Using the case note on Segalo v Botha, decide whether each statement agrees with it. Answer yes or no and quote the exact words that settle each one. 1. Blue Flame bought the property for R16,5 million. 2. The court granted Mr Segalo's application. 3. FirstRand was one of several secured creditors in the winding up of Blue Flame.

**Excerpt to read:**
'''

RULE 46A AND SALE OF HOME OWNED BY COMPANY
Segalo v Botha NO  ZAGPJHC 770
Mr Segalo and his family reside in a property owned by a company, Blue Flame. Mr Segalo was the sole director and shareholder of Blue Flame, which was provisionally and then finally liquidated. Blue Flame purchased the property for R16,5 million. FirstRand is the bondholder in respect of the property and the only secured creditor in the winding up of Blue Flame. The liquidators wished to sell the assets of Blue Flame and sought the eviction of Mr Segalo and persons with him. Mr Segalo approached the court with the contention that s 386 of the Companies Act 61 of 1973 is unconstitutional and invalid as it fails to provide for judicial oversight over sales of residential immovable properties of liquidated companies.
Matojane J discusses the exercise of liquidators’ powers in winding-up; the right of access to courts; the right to housing; the new Rule 46A; the respondents’ argument that the protection afforded by Rules 46 and 46A of the Uniform Rules of Court regarding execution against homes does not apply where a juristic person owns the property; and that the rights conferred by s 26 of the Constitution (housing) do not vest in the juristic entity which owns the property.
The Application is dismissed with costs.
 The protection is aimed at poor people who own and occupy the property sought to be executed without proper consideration of their circumstances. The Constitution does not require judicial oversight when the property belonging to a company is sold.

'''

**Material provided:**
'''

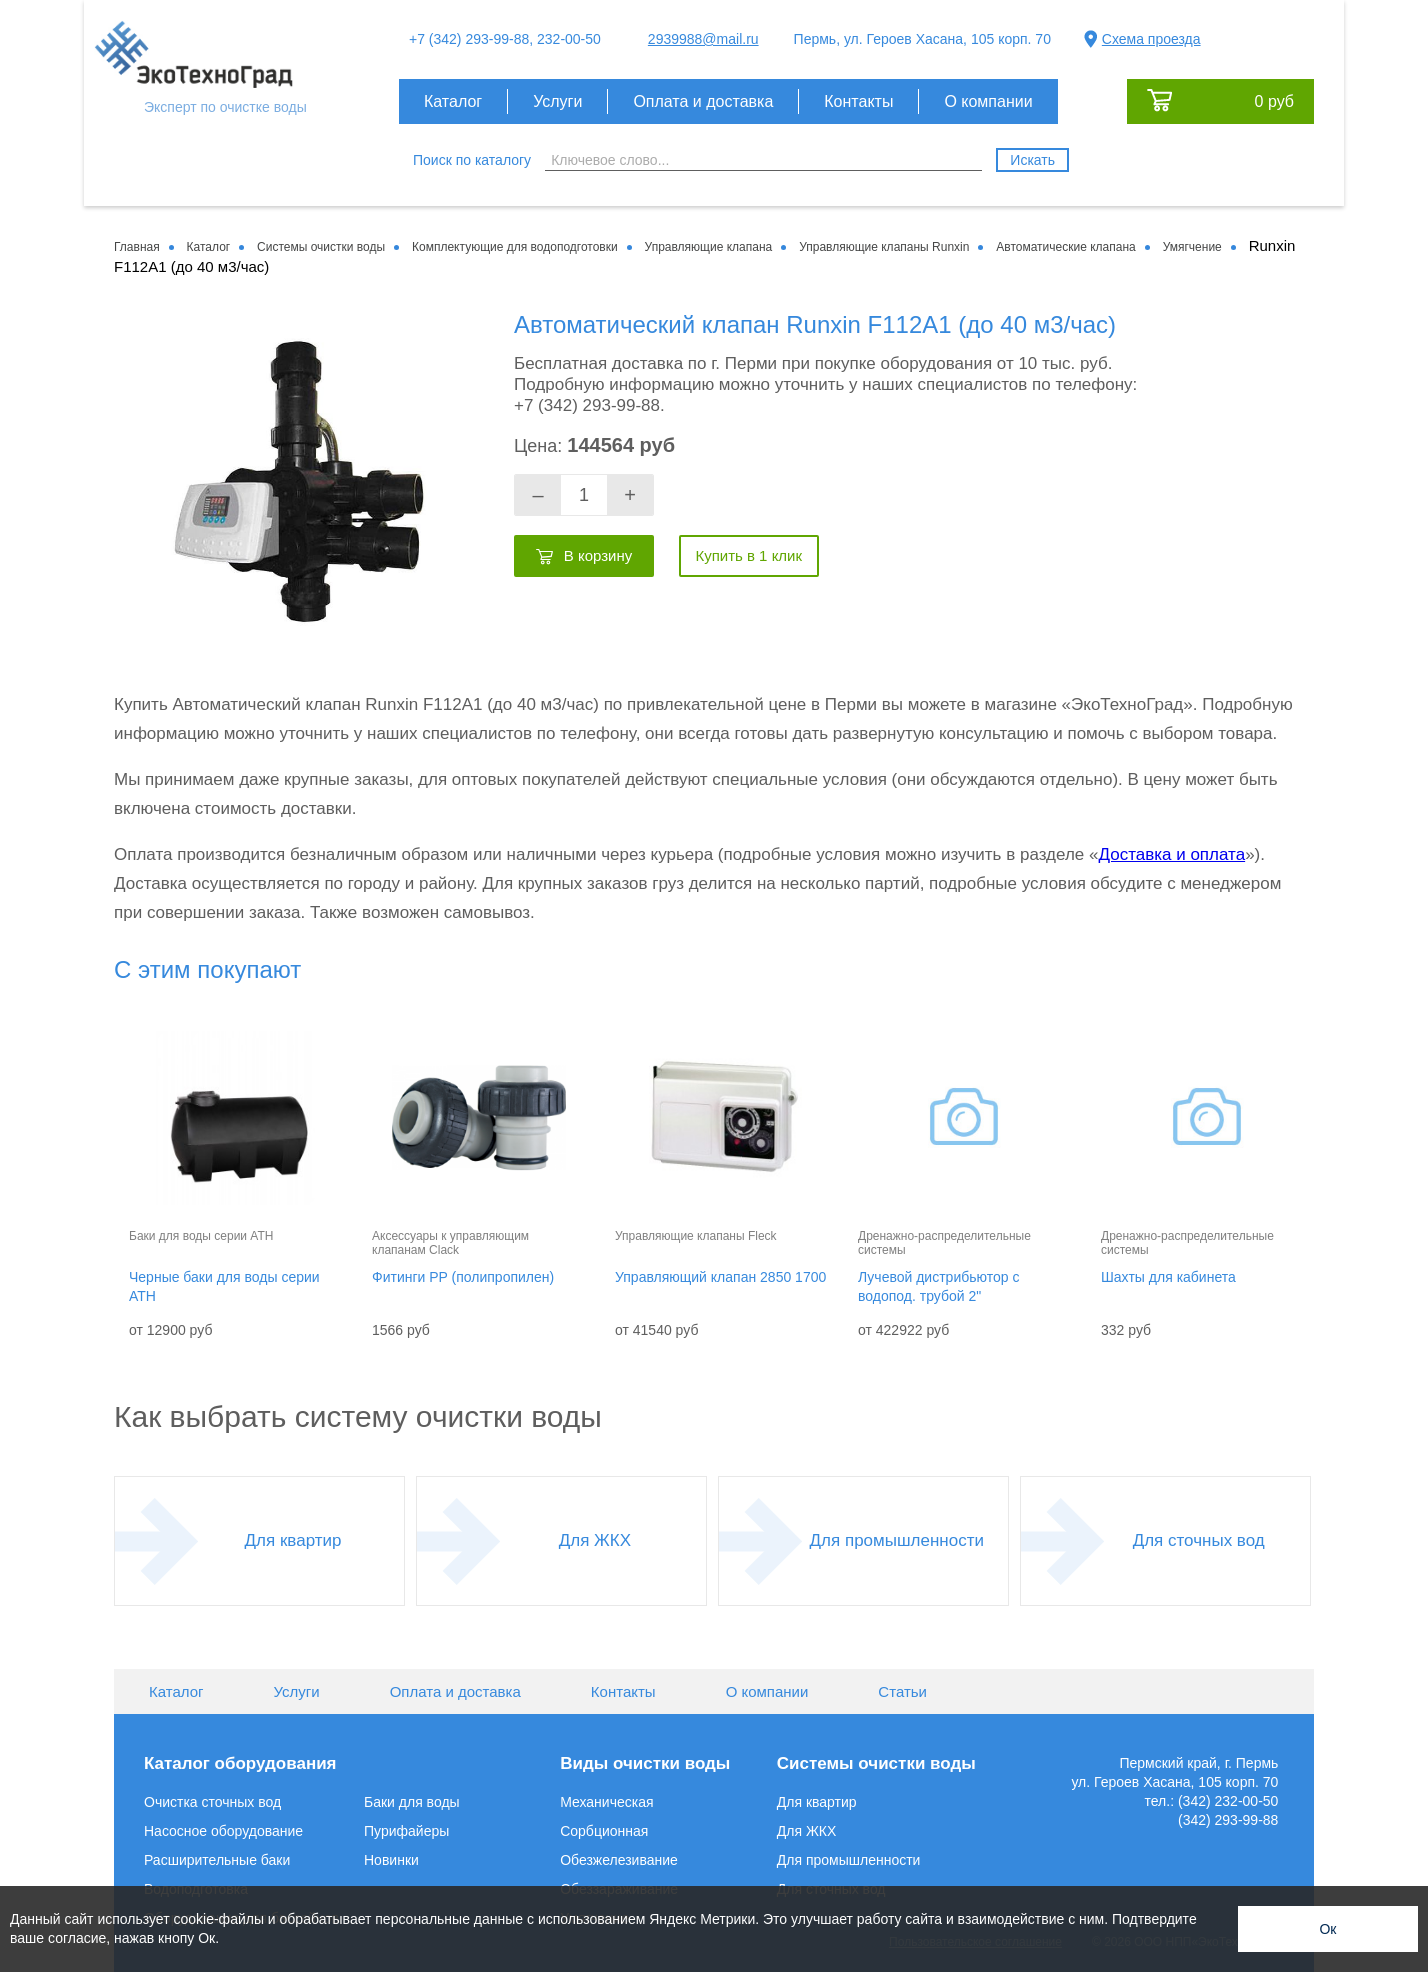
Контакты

'''

**The solution:**
1. Yes: "Blue Flame purchased the property for R16,5 million."
2. No: "The Application is dismissed with costs."
3. No: "FirstRand is the bondholder in respect of the property and the only secured creditor in the winding up of Blue Flame."